Review
Copyright ©2014 Baishideng Publishing Group Inc. All rights reserved.
World J Clin Cases. Sep 16, 2014; 2(9): 409-414
Published online Sep 16, 2014. doi: 10.12998/wjcc.v2.i9.409
Review of tumoral calcinosis: A rare clinico-pathological entity
Ibrahim Fathi, Mahmoud Sakr
Ibrahim Fathi, Mahmoud Sakr, Department of Surgery, Faculty of Medicine, University of Alexandria, Raml Station, Alexandria 21500, Egypt
Author contributions: Fathi I reviewed the articles dealing with tumoral calcinosis and wrote the manuscript; Sakr M reviewed the articles dealing with tumoral calcinosis and revised the manuscript.
Correspondence to: Mahmoud Sakr, MD, PhD, FACS, Professor of Surgery, Faculty of Medicine, University of Alexandria, Shamblion st., Raml Station, Alexandria 21500, Egypt. mah_sakr@yahoo.com
Telephone: +20-10-07834993 Fax: +20-20-34841189
Received: April 10, 2014
Revised: June 8, 2014
Accepted: June 27, 2014
Published online: September 16, 2014
Processing time: 167 Days and 20 Hours
Abstract

Tumoral calcinosis (TC) has long been a controversial clinico-pathological entity. Its pathogenesis and genetic background have been gradually unravelled since its first description in 1943. According to the presence or absence of an underlying calcifying disease process, TC has been divided into primary and secondary varieties. Two subtypes of the primary variety exist; a hyper-phosphatemic type with familial basis represented by mutations in GalNAc transferase 3 gene (GALNT3), KLOTHO or Fibroblast growth factor 23 (FGF23) genes, and a normo-phosphatemic type with growing evidence of underlying familial base represented by mutation in SAMD9 gene. The secondary variety is mainly associated with chronic renal failure and the resulting secondary or tertiary hyperparathyroidism. Diagnosis of TC relies on typical radiographic features (on plain radiographs and computed tomography) and the biochemical profile. Magnetic resonance imaging can be done in difficult cases, and scintigraphy reflects the disease activity. Treatment is mainly surgical for the primary variety; however, a stage-oriented conservative approach using phosphate binders, phosphate restricted diets and acetazolamide should be considered before the surgical approach is pursued due to the high rate of recurrences and complications after surgical intervention. Medical treatment is the mainstay for treatment of the secondary variety, with failure warranting subtotal or total parathyroidectomy. Surgical intervention in these patients should be kept as a last resort.

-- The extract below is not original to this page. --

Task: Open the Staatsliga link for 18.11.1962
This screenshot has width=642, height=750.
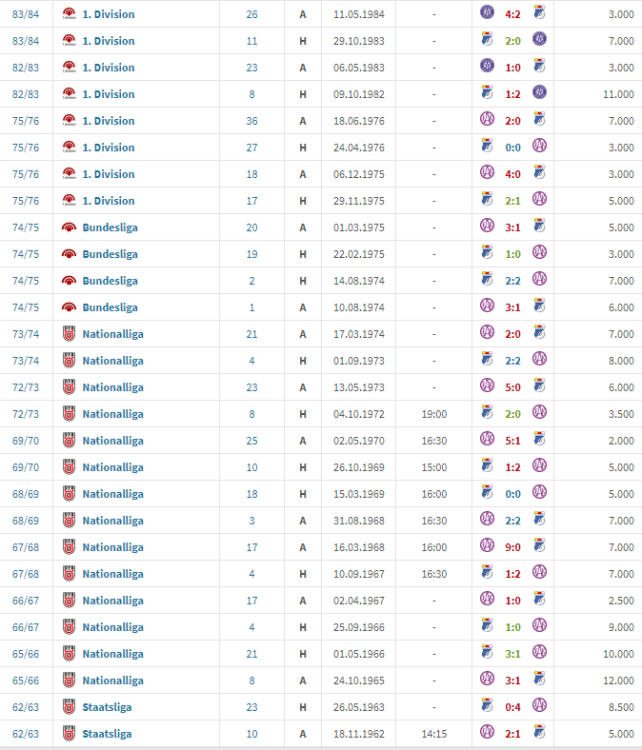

Keywords: Tumoral calcinosis; Primary; Secondary; Calcification; Surgical excision; FGF23; GALNT3; KLOTHO; Phosphate binders

Core tip: This review of literature on tumoral calcinosis, describes the current understanding of the pathogenesis and classifications of this relatively rare clinico-pathological entity. It discusses the different current diagnostic modalities and treatment options.